首先对给定的文件统计,这里建立了一个map数组,数组索引是set编号,map的key值是tag,value是一个队列,记录该tag访问该set时的行数:
效果大致是这样
void Cache::OPTinit(const char* filepath)
{
std::ifstream traceFile;
unsigned long int address = 0;
char command[11];
unsigned long int line = 0;
traceFile.open(filepath,std::ios::in);
while(!traceFile.eof())
{
traceFile.getline(command,11);
getAddOne(command, address);
resolveAdd(address);
_OPTarr[_cacheadd.index][_cacheadd.tag].push(line);
line++;
}
traceFile.close();
}
效果大致是这样:
接下来,就是再次访问到这个set下时候,需要替换哪个block:
int Cache::OPTget(int set, unsigned long int* tag)
{
int bigone = 0, index = 0, i = 0;
for(i = 0; i < _Assoc; i++)
{
if(_OPTarr[set][tag[i]].front() > bigone)
{
bigone = _OPTarr[set][tag[i]].front();
index = i;
}
}
return index;
}
这里,需要把cache中现有的数据拿来做对比。拿上图举例子,在set1中现有的tag是A 和 B,Associate为2。需要比较A和B,在下一次访问中,谁更靠后,谁离得更远。注意,这里是说下一次访问,那就是拿出queue中的front()来比较;比较谁更远,就是比较front()谁的值更大。所以这里for循环中,就是找set中,谁的下一次访问最远。bigone存储这个最远值,index就是associate的编号,跟着bigone实时更新,循环结束,那么就找到了这个需要被替换的block。
◆ ◆ ◆ ◆
**任务要求:** 据文档片段所述，map的value是什么？它记录什么信息？ 下列条目与此项任务无关。
◆ ◆ ◆ ◆
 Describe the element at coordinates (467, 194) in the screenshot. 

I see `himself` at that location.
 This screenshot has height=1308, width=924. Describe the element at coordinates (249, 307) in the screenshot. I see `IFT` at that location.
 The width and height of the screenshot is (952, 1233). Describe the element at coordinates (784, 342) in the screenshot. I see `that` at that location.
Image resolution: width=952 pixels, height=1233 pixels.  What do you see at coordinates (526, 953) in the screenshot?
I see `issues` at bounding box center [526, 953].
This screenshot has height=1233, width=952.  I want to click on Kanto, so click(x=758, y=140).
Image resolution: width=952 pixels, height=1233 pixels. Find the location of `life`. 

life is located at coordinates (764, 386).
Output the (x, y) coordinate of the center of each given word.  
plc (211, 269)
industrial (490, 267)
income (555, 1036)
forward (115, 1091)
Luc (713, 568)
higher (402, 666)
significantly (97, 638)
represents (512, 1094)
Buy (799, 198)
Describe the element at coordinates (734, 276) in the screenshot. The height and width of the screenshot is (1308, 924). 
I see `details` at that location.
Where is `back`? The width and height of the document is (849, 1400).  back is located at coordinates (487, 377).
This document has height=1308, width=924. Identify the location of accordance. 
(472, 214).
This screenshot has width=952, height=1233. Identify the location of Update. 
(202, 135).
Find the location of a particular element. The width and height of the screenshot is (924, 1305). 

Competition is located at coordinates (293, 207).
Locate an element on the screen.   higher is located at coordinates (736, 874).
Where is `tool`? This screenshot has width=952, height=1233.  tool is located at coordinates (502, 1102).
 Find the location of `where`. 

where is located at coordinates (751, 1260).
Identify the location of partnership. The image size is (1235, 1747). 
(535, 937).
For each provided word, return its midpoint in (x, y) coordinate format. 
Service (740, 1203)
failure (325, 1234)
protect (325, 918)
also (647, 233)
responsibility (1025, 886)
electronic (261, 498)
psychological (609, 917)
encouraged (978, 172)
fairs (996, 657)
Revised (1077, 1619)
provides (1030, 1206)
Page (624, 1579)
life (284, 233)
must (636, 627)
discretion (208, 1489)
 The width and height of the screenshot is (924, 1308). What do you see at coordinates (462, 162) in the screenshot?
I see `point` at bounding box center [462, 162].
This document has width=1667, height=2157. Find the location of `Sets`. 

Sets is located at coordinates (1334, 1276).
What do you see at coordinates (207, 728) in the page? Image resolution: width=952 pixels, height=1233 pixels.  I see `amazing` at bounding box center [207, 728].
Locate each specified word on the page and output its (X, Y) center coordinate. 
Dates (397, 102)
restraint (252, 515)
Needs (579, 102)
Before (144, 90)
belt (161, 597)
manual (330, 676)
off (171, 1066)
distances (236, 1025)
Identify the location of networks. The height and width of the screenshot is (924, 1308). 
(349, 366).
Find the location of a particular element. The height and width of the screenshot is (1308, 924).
◆ ◆ ◆ ◆
**正确答案:** value是一个队列，记录该tag访问该set时的行数。